Abstract

Shipboard hydrographic and acoustic Doppler current profiler data collected in September 1991 show a shallow front separating brackish coastal water from denser Gulf Stream water advancing onto the continental shelf near Cape Hatteras. The surface expression of the front has the hallmarks of a current rip: a corrugated line of flotsam (indicating surface convergence) and an adjoining band of short, steep waves (indicating wave‐current interaction). Sinking flow of 15 cm/s and a 10‐dB change in acoustic backscatter strength occur over a cross‐front distance of 10–20 m.

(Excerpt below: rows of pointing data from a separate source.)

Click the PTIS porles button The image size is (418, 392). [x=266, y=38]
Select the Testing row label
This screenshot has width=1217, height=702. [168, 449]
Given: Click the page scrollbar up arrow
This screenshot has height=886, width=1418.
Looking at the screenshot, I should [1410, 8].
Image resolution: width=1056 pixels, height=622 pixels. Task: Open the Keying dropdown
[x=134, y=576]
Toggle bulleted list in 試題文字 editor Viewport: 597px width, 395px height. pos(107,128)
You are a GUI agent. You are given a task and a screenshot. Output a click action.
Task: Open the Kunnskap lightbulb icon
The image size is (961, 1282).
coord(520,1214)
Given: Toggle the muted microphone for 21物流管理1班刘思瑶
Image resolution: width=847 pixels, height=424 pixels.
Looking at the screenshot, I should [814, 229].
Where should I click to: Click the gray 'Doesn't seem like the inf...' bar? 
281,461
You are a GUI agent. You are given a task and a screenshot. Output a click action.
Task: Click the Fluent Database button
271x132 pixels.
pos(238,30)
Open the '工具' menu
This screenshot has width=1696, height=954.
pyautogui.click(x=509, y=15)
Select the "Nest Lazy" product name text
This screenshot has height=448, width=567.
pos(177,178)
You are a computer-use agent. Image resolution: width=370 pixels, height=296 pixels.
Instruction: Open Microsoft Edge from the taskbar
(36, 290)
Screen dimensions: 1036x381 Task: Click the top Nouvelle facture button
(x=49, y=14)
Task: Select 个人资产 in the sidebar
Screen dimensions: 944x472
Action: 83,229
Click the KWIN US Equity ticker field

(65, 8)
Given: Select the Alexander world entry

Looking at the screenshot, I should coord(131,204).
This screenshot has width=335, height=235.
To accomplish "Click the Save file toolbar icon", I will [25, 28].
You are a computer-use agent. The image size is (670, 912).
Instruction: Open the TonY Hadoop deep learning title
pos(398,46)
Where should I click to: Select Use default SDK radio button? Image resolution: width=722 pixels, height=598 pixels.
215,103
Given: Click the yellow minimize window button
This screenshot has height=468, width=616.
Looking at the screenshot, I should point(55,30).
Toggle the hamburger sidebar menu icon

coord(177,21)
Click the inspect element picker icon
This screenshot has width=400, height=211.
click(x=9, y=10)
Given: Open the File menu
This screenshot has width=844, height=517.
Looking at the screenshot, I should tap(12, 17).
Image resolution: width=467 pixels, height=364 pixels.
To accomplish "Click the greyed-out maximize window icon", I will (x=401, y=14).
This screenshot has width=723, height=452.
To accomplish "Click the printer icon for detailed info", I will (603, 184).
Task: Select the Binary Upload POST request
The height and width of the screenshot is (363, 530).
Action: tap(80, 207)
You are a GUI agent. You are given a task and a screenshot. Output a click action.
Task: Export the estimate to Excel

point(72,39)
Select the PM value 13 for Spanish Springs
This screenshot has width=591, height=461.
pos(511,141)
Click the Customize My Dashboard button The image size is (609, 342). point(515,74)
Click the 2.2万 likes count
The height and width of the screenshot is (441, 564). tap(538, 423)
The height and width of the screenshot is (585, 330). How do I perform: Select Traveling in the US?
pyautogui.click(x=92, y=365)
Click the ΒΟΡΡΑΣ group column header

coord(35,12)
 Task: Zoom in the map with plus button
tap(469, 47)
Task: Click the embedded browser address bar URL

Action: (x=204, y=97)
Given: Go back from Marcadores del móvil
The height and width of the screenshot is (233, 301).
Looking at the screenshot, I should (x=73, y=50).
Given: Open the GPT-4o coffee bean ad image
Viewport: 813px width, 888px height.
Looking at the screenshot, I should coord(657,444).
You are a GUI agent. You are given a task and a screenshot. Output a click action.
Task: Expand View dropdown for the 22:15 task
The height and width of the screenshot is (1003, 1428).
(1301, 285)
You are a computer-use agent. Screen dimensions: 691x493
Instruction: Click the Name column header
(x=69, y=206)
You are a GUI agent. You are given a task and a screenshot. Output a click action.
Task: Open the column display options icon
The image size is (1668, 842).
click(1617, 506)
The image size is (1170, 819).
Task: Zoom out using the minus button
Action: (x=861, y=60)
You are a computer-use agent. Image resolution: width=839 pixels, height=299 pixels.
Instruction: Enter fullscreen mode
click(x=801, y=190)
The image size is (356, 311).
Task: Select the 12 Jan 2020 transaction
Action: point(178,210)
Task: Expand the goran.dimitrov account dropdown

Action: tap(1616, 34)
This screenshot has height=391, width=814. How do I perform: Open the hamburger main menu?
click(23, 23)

While northward surface currents in the Gulf Stream water move at about 60 cm/s, the front advects northward at only 35 cm/s; this difference implies frontal propagation to the south relative to the deeper fluid at a speed consistent with theoretical expectations. The surface convergence across the front is estimated to be about 50 cm/s, and the horizontal surface strain rate is estimated to be 0.025–0.05 s−1. This supports the large strain rate needed by Jansen et al. (1993) to simulate the O(10 dB) radar modulations measured at the rip by Askari (1992). Similar current rips may account for curvilinear high‐backscatter features appearing in historical synthetic aperture radar images of the shelf area north of Cape Hatteras.